Belediyelerdeki ihraçlar sadece kadrolu memur/işçilerini değil, aynı zamanda hizmet alımı ile çalışan emekçileri de kapsamıştı. Belediyeler ve il özel idareleri bünyesinde Mart 2018 itibarıyla 4 bin 170 çalışan ihraç edildi. İhraç edilen toplam belediye personelinin yüzde 47’si kayyum atanan belediyelerden oluşuyor. Kayyumlar tarafından keyfi bir şekilde alımlar yapıldı. İşe alınan kişiler, Türk illerinde getirilen bürokratlar ve kayyumların hemşeri ve akrabalarının yanı sıra yandaş sendika yöneticileri, şube müdürleri, imamlar, polis ve uzman çavuşlardan oluşuyor.

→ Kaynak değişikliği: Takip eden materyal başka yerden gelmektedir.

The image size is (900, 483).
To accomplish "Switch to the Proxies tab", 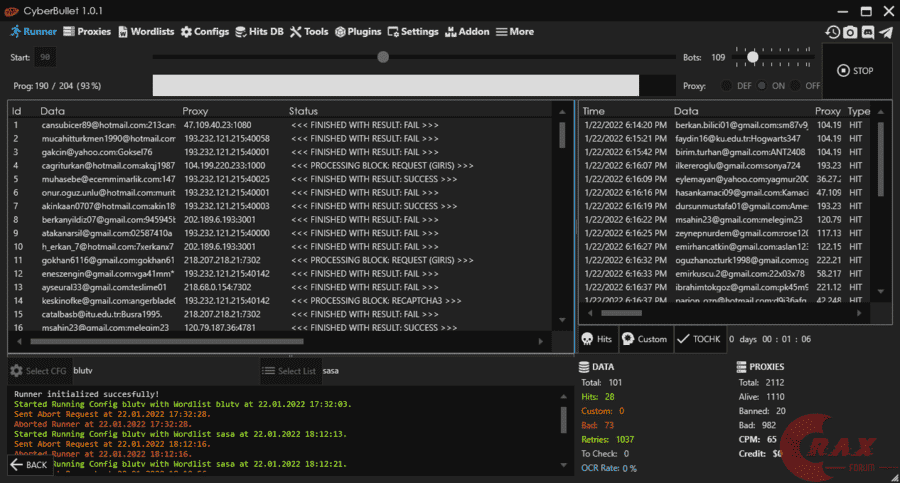I will (x=87, y=31).
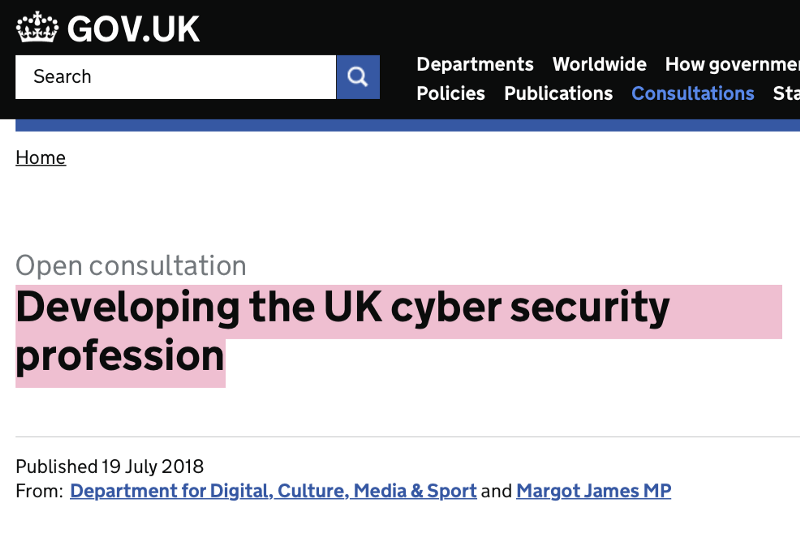This screenshot has width=800, height=554.
Task: Click the word profession in the heading
Action: pos(120,356)
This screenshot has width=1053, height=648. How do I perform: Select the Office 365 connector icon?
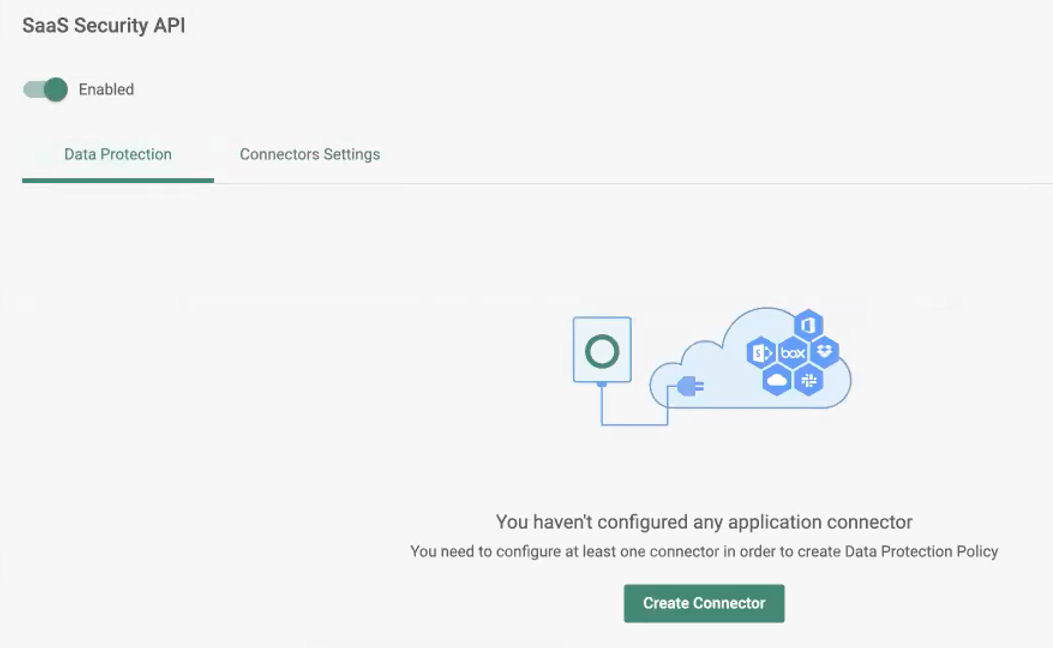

Bunların yanında, sadece yandaşlık kontenjanından birçok vasıfsız kişi de personel olarak alındı. Kayyum atanan belediyelere iki temel kriterin belirlendiği anlaşılıyor. Kayyumun ve AKP yerel teşkilatının gerçekleştirdiği alımlar. Kayyum merkezli alımlarda statü olarak üst düzey-bürokrat, kimlik olarak Türklük ve hemşerilik; AKP yerel teşkilatı merkezli alımlarda ise orta ve alt düzey statü, kimlik olarak işbirlikçilik ve rant eksenli alımlar esas alındı.